Only the records, repeated exactly, should make up the response.

» **Data in this exercise**
● ● ●

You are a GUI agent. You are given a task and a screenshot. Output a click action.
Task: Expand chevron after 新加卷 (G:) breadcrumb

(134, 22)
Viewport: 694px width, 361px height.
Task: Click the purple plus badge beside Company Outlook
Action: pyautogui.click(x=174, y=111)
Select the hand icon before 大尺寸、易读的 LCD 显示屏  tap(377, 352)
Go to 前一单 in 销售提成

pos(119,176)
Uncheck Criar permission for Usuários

● ● ●

» **Answer to this exercise**
You are a GUI agent. You are given a task and a screenshot. Output a click action.
Task: Expand chevron after 新加卷 (G:) breadcrumb

(134, 22)
Viewport: 694px width, 361px height.
Task: Click the purple plus badge beside Company Outlook
Action: pyautogui.click(x=174, y=111)
Select the hand icon before 大尺寸、易读的 LCD 显示屏  tap(377, 352)
Go to 前一单 in 销售提成

pos(119,176)
Uncheck Criar permission for Usuários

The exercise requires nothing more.